[OBJECTIVE]: Write the next part of the review below on the supernova core-bounce gravitational-wave model, starting right after its last sentence.

Summary. The manuscript extends a phenomenological model for the core-bounce gravitational-wave signal from rapidly rotating core-collapse supernovae by adding a signal timescale parameter. It reports improved median fitting factors (88.88% to 90.83%) against numerical-relativity databases and performs MCMC-based Bayesian parameter estimation on 452 simulated signals injected into real O3aL1 noise, recovering the rotational parameter β with median relative error 11.93% (95th percentile 38.41%) and uncertainty σ_β = 1.083 × 10^{-3} at 10 kpc, while analyzing prior and noise effects.

Significance. If the extended model proves sufficiently faithful to NR waveforms and the recovery statistics hold under independent tests, the work would offer a concrete Bayesian pipeline for extracting β and EOS information from future CCSN detections in real interferometric data, improving on matched-filtering baselines. The provision of quantitative metrics from injections into actual detector noise is a positive step toward practical applicability.

major comments (3)

[parameter estimation results] Parameter estimation section (results on 452 injections): the manuscript must explicitly state the origin of the 452 simulated signals (whether generated from the extended phenomenological model itself or from independent NR simulations). If the former, the reported median relative error of 11.93% for β and the bias figures (up to 11.9% from real noise) only characterize statistical performance inside the model manifold and leave untested the propagation of residual mismatch (even at the improved 90.83% fitting factor) into systematic offsets in recovered β. This is load-bearing for the claim that the method is ready for real data.
[fitting factors and Bayesian model comparison] Fitting-factor and model-comparison section: the coverage of the NR waveform database (progenitor masses, rotation rates, EOS variants) and any post-hoc selection criteria applied to the 452 cases or the fitting-factor calculations are not detailed. Without this, it is difficult to assess whether the median improvement from 88.88% to 90.83% and the consistency across datasets are representative or could be affected by limited sampling.

[COLLECTED MATERIAL]:

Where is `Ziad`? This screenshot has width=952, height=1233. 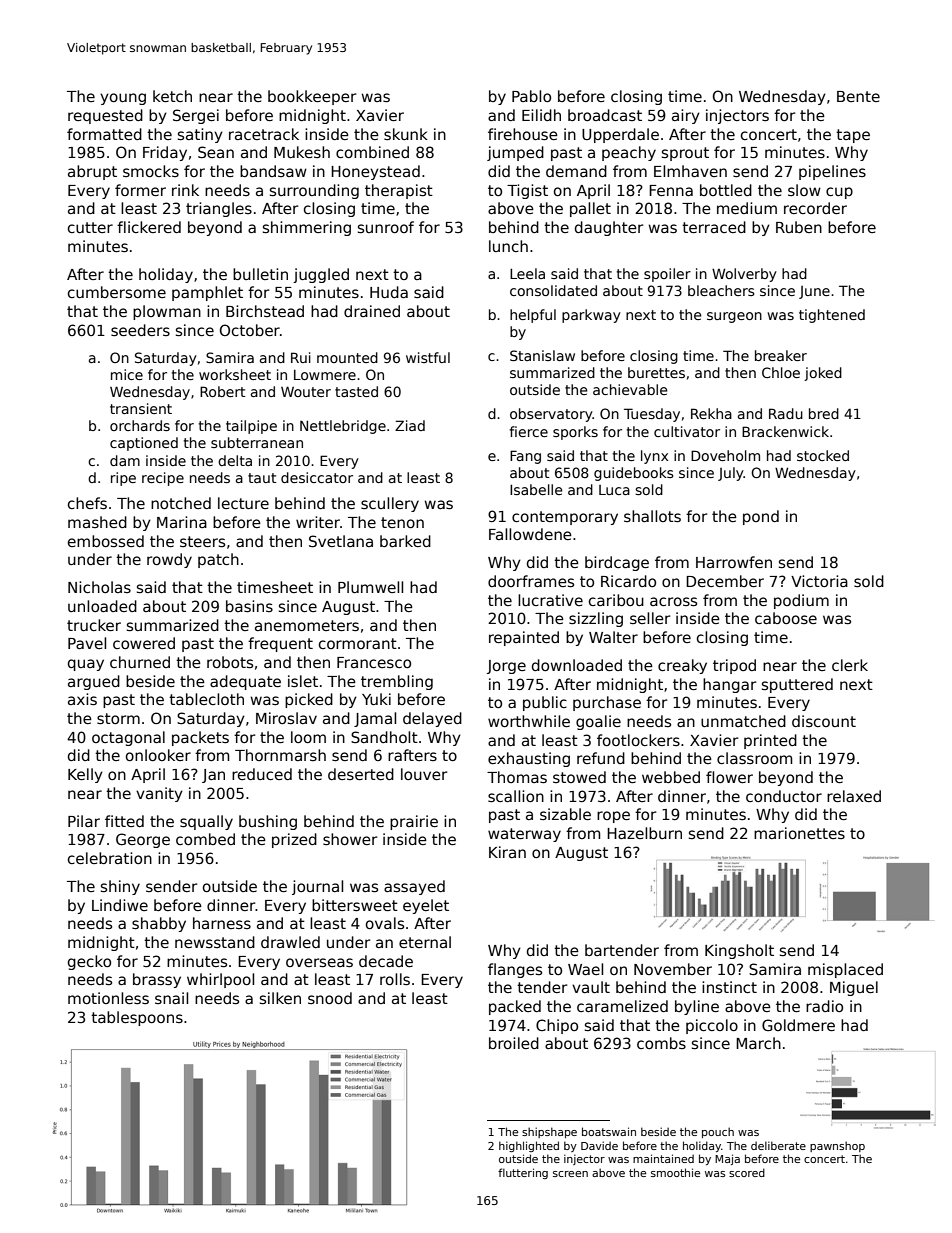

[OUTPUT OF THE TASK]:
[abstract and prior/noise analysis] Abstract and results on prior/noise impact: the claim that optimized priors reduce biases to 0.6% while real noise introduces up to 11.9% requires explicit linkage to the corresponding posterior distributions or tables; the current presentation leaves unclear how these percentages are computed (e.g., median absolute relative deviation from injected values) and whether they incorporate the new timescale parameter.

minor comments (2)

[model extension] Notation for the new timescale parameter should be introduced with a clear symbol and units in the model section to avoid ambiguity when comparing to prior work.
[abstract] The abstract states improvement over 'previous matched-filtering results' without a specific citation or quantitative comparison table; adding this would strengthen the claim.

Simulated Author's Rebuttal

3 responses · 0 unresolved

We thank the referee for their thorough and constructive review of our manuscript. We address each of the major comments in detail below, providing clarifications and committing to revisions where necessary to enhance the manuscript's clarity and rigor.

read point-by-point responses

Referee: Parameter estimation section (results on 452 injections): the manuscript must explicitly state the origin of the 452 simulated signals (whether generated from the extended phenomenological model itself or from independent NR simulations). If the former, the reported median relative error of 11.93% for β and the bias figures (up to 11.9% from real noise) only characterize statistical performance inside the model manifold and leave untested the propagation of residual mismatch (even at the improved 90.83% fitting factor) into systematic offsets in recovered β. This is load-bearing for the claim that the method is ready for real data.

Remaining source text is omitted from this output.